While consumers and online retailers have benefited from the decision, states haven’t fared as well. According to the National Conference of State Legislatures, the loss of sales tax revenue for states hovers around $23 billion annually, a massive hit for state budgets.
In direct defiance of the new federal ruling, states slowly adopted new nexus rules. Instead of looking to a company’s physical presence, states construed a new “economic nexus” and legislated a slew of new taxes.
Corporate Income Taxes In The Digital Age
States took their cue from a paper published in the National Tax Journal by Stanford University professor, Charles E. McLure, Jr. titled “Implementing State Corporate Income Taxes in the Digital Age.”
While McLure argued that state income taxes upon businesses could not be conceptually justified, they were not going “to go away.” Diverging from the Supreme Court decision in Quill, McLure reasoned that taxpayers engaging in significant economic activity that would normally create tax liabilities ought remit taxes, whether or not they maintained a physical presence in the state.
Working from this framework, the Multistate Tax Commission formed a model statute: Factor Presence Nexus Standard for Business Activity Taxes in 2002. The statute advocated that an economic nexus is created if any of the following are exceeded during a specific tax period:
- $50,000 of property
- $50,000 of payroll
- $500,000 of sales
- 25% of total property, payroll or sales
This framework offered states a new justification for assessing business taxes in spite of the clear federal ruling made in Quill.
Rise Of New State Business Taxes
In the wake of MTC model statute, states around the country began adopting new business taxes.

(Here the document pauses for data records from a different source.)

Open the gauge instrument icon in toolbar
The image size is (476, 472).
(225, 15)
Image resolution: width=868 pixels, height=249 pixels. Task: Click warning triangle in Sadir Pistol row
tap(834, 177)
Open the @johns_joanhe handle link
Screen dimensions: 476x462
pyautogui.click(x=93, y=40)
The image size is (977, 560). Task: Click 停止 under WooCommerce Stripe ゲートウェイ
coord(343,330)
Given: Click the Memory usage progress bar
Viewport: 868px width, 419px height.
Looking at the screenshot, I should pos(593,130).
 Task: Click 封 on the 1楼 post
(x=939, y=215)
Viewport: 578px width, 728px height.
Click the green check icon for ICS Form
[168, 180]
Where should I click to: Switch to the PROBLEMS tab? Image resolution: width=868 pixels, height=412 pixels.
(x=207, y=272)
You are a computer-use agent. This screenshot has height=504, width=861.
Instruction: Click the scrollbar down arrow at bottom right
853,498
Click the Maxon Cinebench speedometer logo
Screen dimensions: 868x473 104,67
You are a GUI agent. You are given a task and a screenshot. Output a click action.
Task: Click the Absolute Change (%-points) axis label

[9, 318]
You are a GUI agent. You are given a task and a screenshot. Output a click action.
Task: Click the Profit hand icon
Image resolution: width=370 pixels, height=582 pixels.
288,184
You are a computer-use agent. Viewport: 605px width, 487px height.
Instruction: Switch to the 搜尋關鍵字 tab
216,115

In 2005, Ohio became the first state to roll out a new tax—the Commercial Activity Tax—using economic nexus standards. In 2008, Michigan followed suit. In 2010, so did Washington, Connecticut, Oklahoma, and Colorado, with California doing so in 2011.
As of 2017, there are 37 states (and the District of Columbia) with what are officially known as “factor presence nexus” taxes. These go by a wide range of names:
- Business Franchise Tax
- Business Privilege Tax
- Business and Occupation Tax
- Commercial Activity Tax
The Future Of State Business Tax
Currently, state level taxation is up in the air. The decisions of state governments to impose taxes based upon an economic nexus run directly against the ruling in Quill. It remains to be seen if a new nexus case will come before the Supreme Court. If it does, it will be the first nexus case the Court has heard in the modern digital era.
Another possibility is the Marketplace Fairness Act, introduced in the Senate in 2015, which would effectively allow states to impose sales taxes upon any retailers with an economic nexus. Should the Marketplace Fairness Act pass Congress, it is uncertain whether or not states with economic nexus taxes would revise their tax code or simply keep their current laws in place.